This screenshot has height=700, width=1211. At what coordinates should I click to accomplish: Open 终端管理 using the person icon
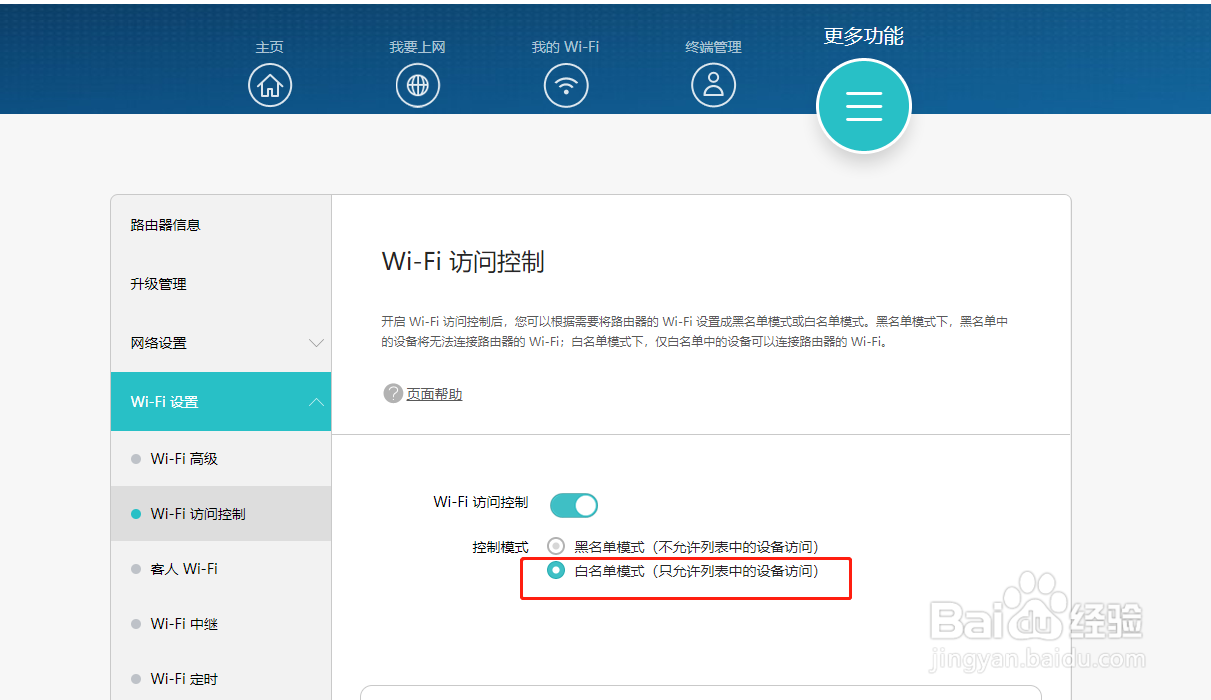point(713,85)
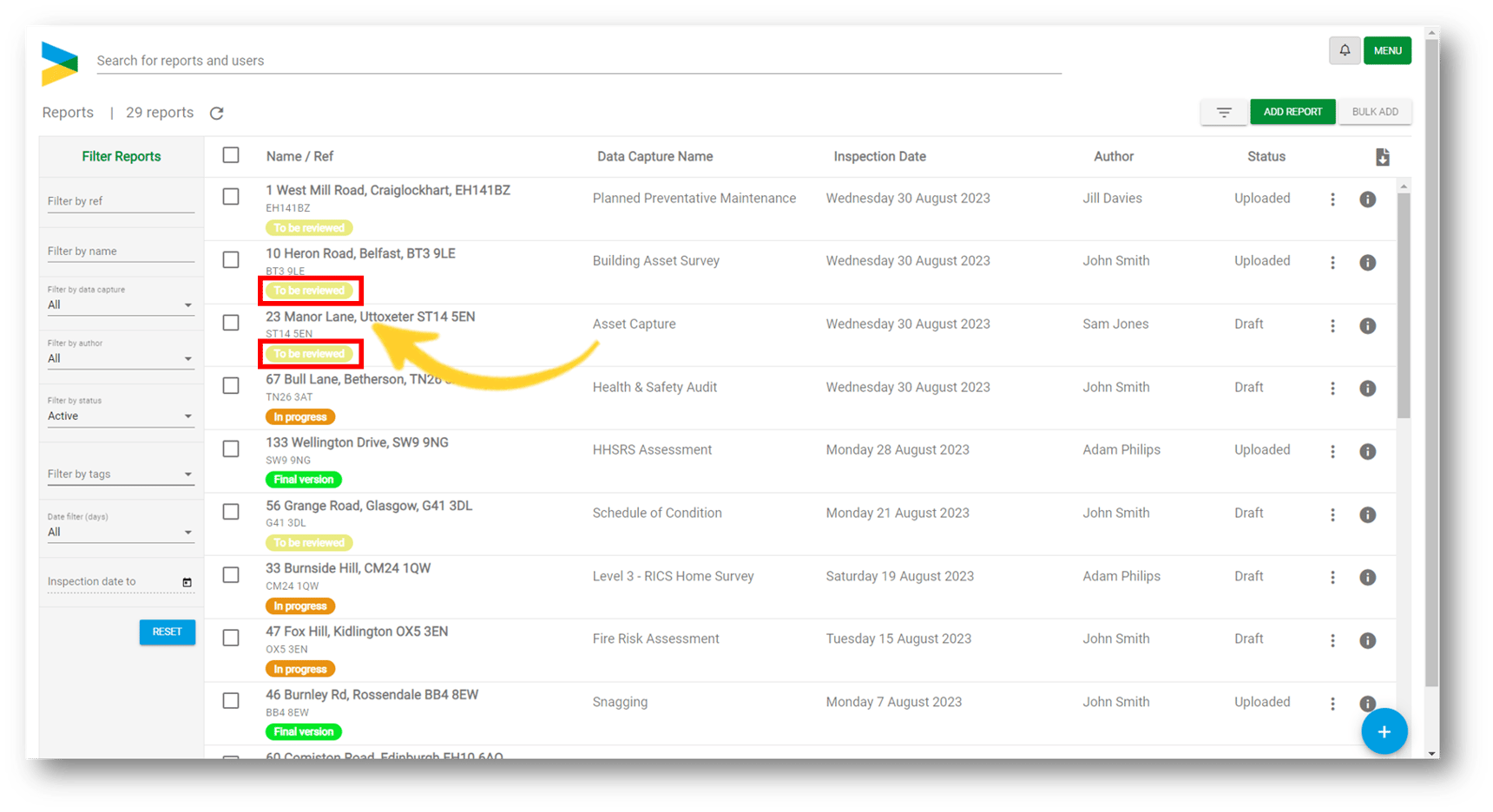1493x812 pixels.
Task: Show info for 133 Wellington Drive report
Action: [1367, 451]
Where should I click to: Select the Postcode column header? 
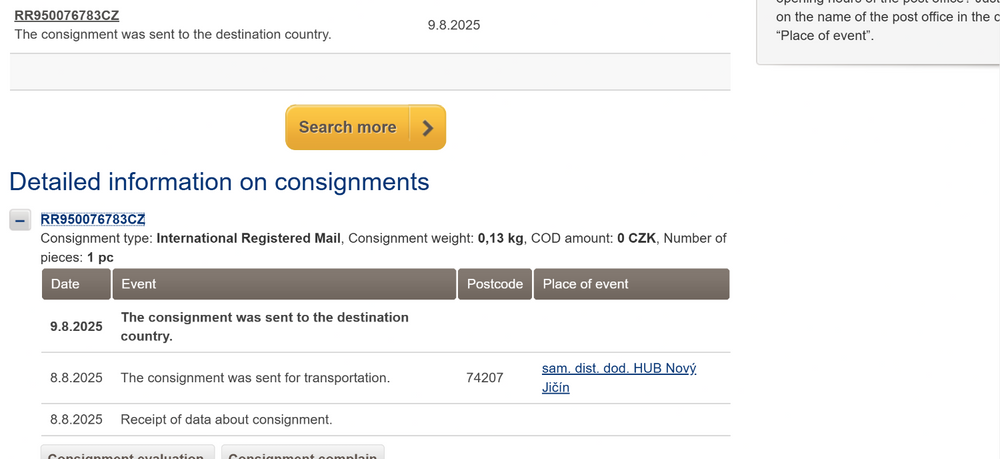tap(495, 284)
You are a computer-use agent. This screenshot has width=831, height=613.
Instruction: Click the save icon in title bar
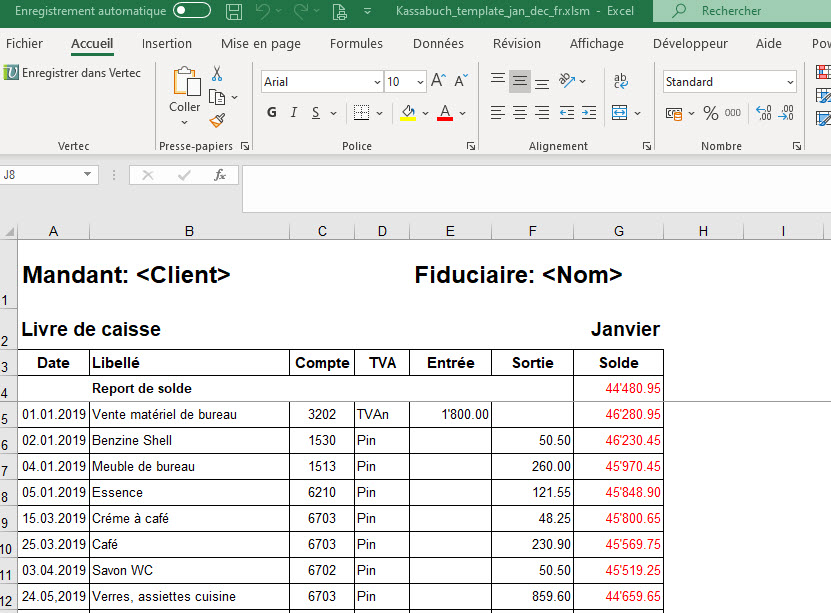(234, 12)
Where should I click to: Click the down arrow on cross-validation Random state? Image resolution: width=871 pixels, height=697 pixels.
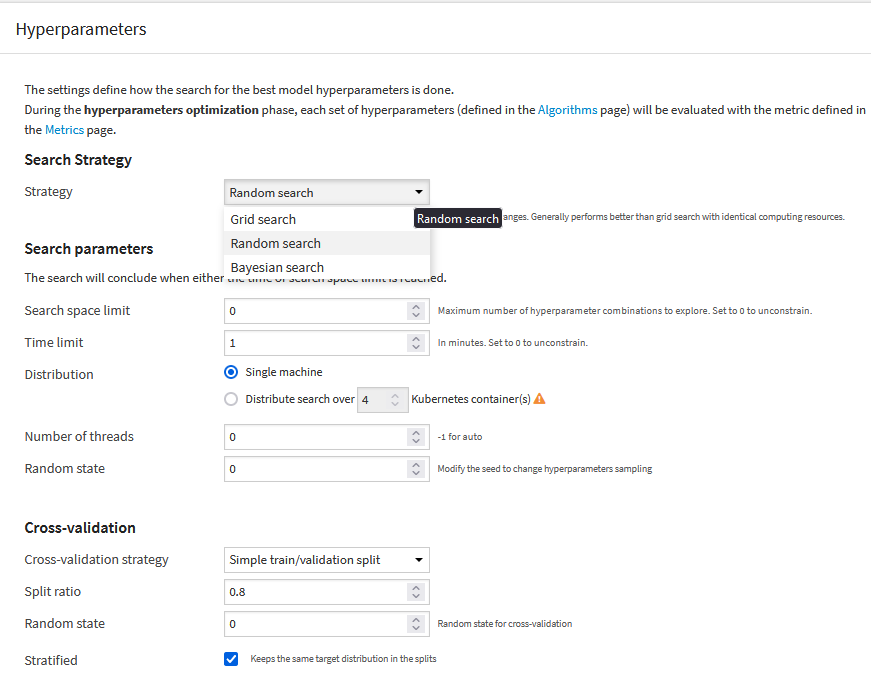click(x=416, y=627)
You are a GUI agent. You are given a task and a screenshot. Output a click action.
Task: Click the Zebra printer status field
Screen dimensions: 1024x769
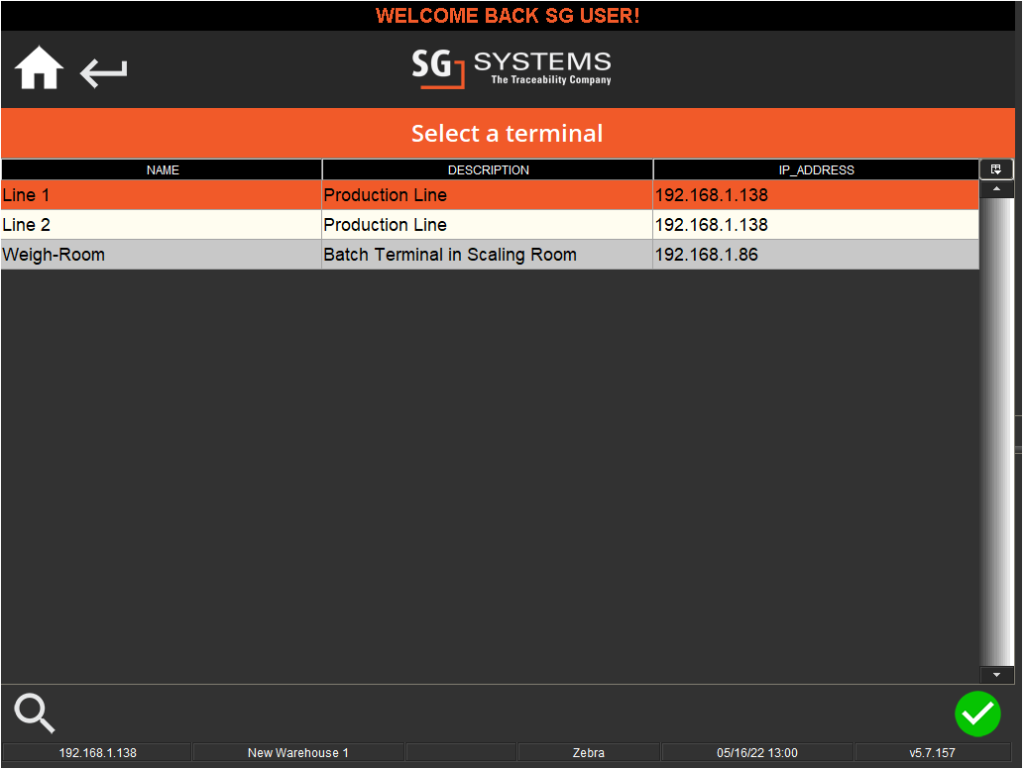point(588,753)
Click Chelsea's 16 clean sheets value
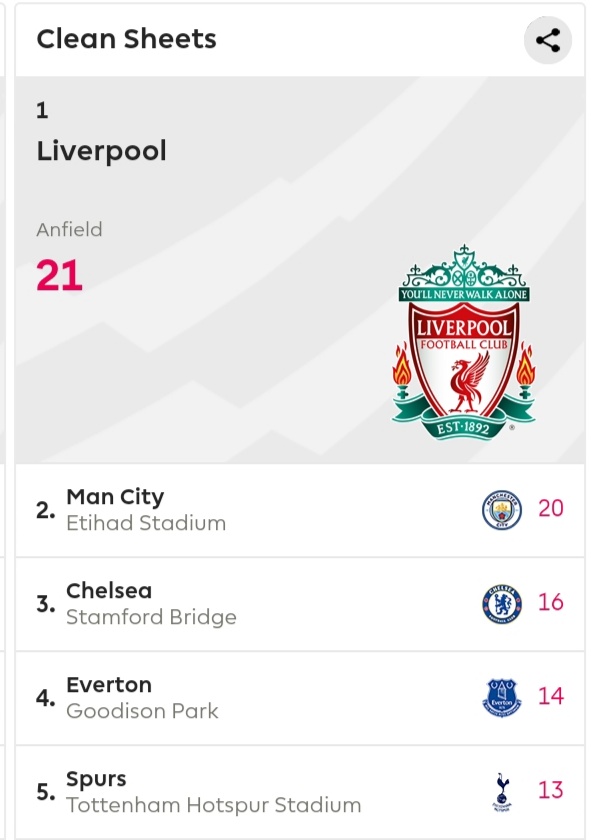 (x=551, y=602)
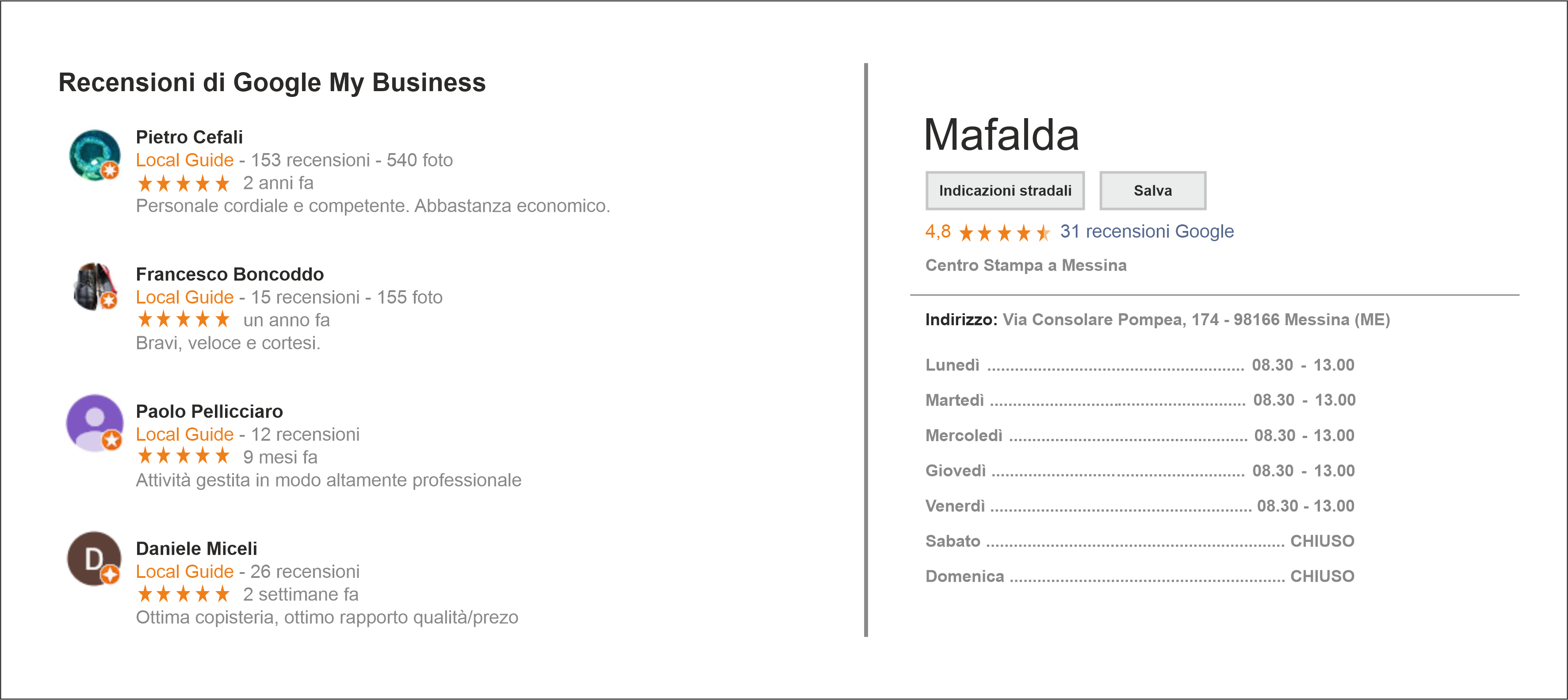Image resolution: width=1568 pixels, height=700 pixels.
Task: Click Paolo Pellicciaro's purple profile avatar
Action: click(x=94, y=423)
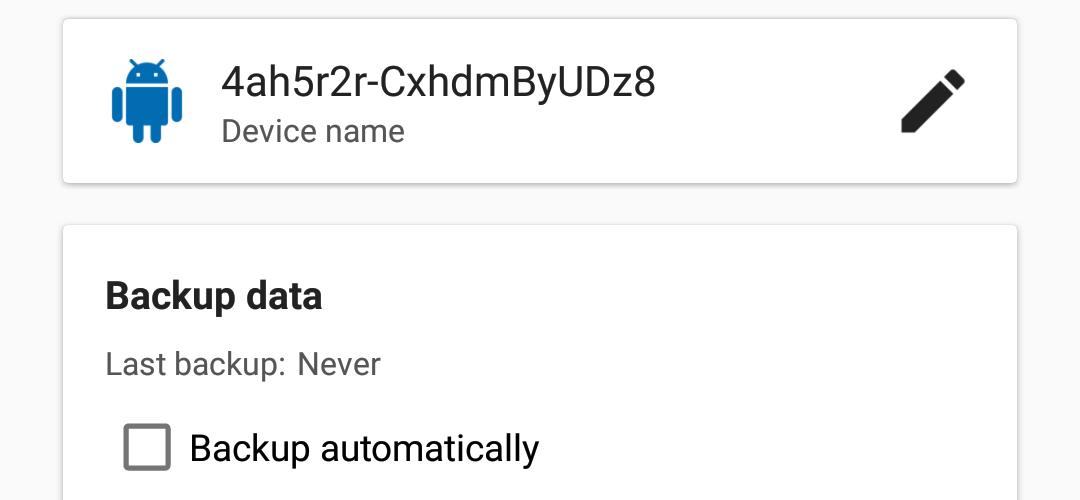
Task: Click the pencil edit icon
Action: [x=933, y=101]
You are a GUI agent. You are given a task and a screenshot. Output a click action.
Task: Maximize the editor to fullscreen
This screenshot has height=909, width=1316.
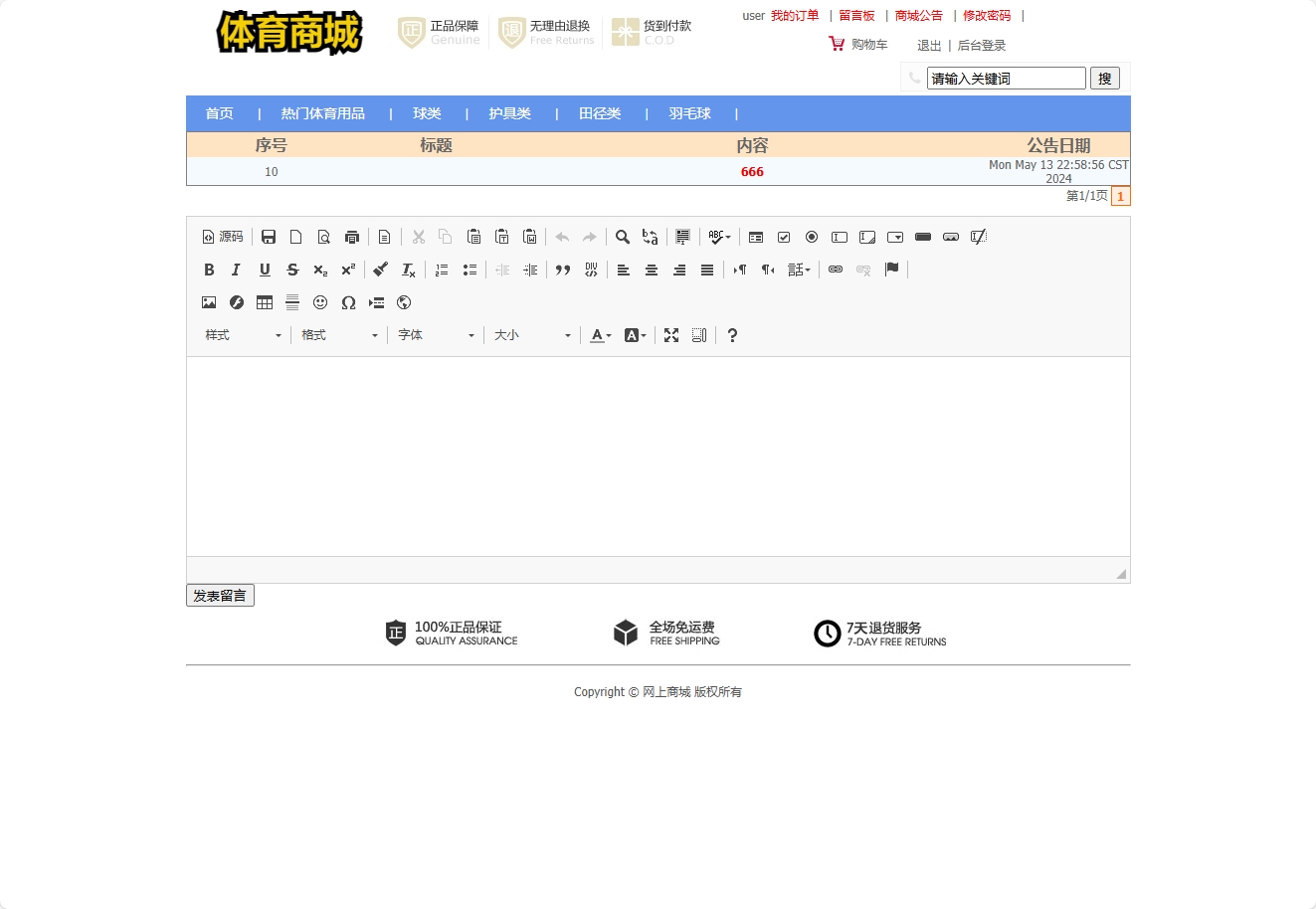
________________
» **WORK TASK**:
After locating the line containing "Screen dimensions: 1024x769" in the entries above, repeat only it and each later line through the end, exactly, without any pictures.

» **REPLY TO THE TASK**:
Screen dimensions: 1024x769
point(588,753)
Click Chelsea's 16 clean sheets value
 (x=551, y=602)
Image resolution: width=1568 pixels, height=700 pixels.
Task: Click Paolo Pellicciaro's purple profile avatar
Action: click(x=94, y=423)
Task: Click the pencil edit icon
Action: [x=933, y=101]
You are a GUI agent. You are given a task and a screenshot. Output a click action.
Task: Maximize the editor to fullscreen
This screenshot has height=909, width=1316.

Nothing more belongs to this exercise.